* Problem to work on: In the material from the line with "At what (x,y)" up to and including the line with "Looking at the", change "advert" to "advertisement" and give those lines again with everything else unchanged.

* The records:
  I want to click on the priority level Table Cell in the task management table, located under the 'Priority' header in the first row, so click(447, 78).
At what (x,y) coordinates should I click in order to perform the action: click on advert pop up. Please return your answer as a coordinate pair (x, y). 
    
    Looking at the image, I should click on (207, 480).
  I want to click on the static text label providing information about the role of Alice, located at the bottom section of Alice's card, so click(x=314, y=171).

* * *

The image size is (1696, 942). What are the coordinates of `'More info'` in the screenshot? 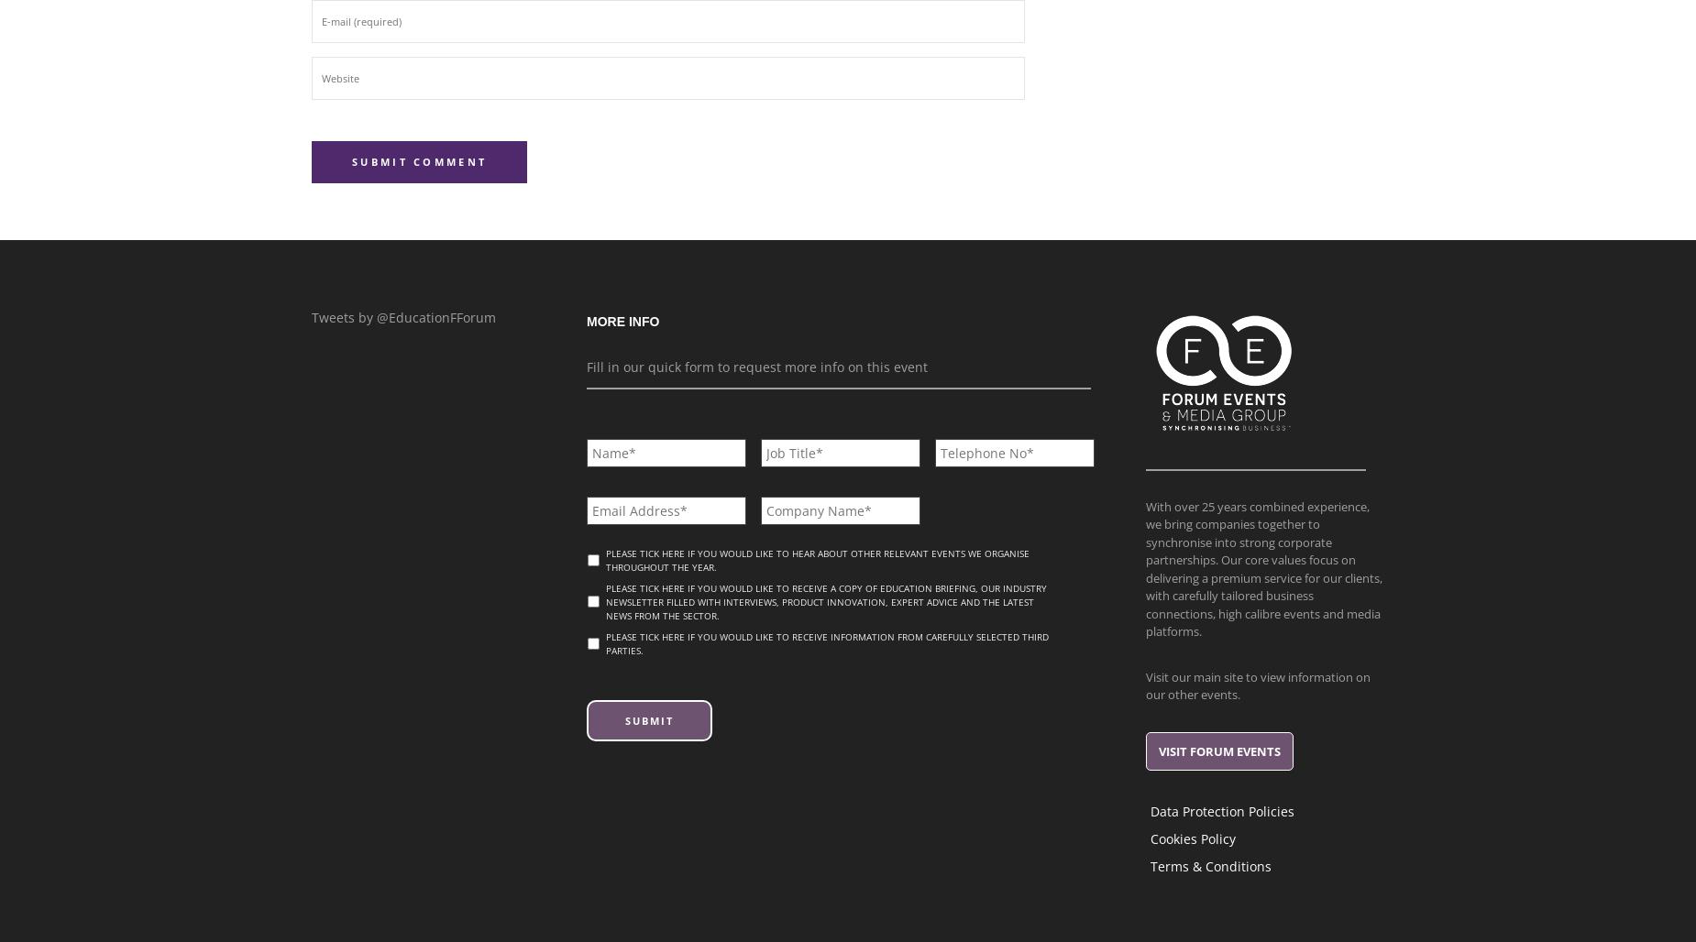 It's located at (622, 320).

* Result:
At what (x,y) coordinates should I click in order to perform the action: click on advertisement pop up. Please return your answer as a coordinate pair (x, y). 
    
    Looking at the image, I should click on (207, 480).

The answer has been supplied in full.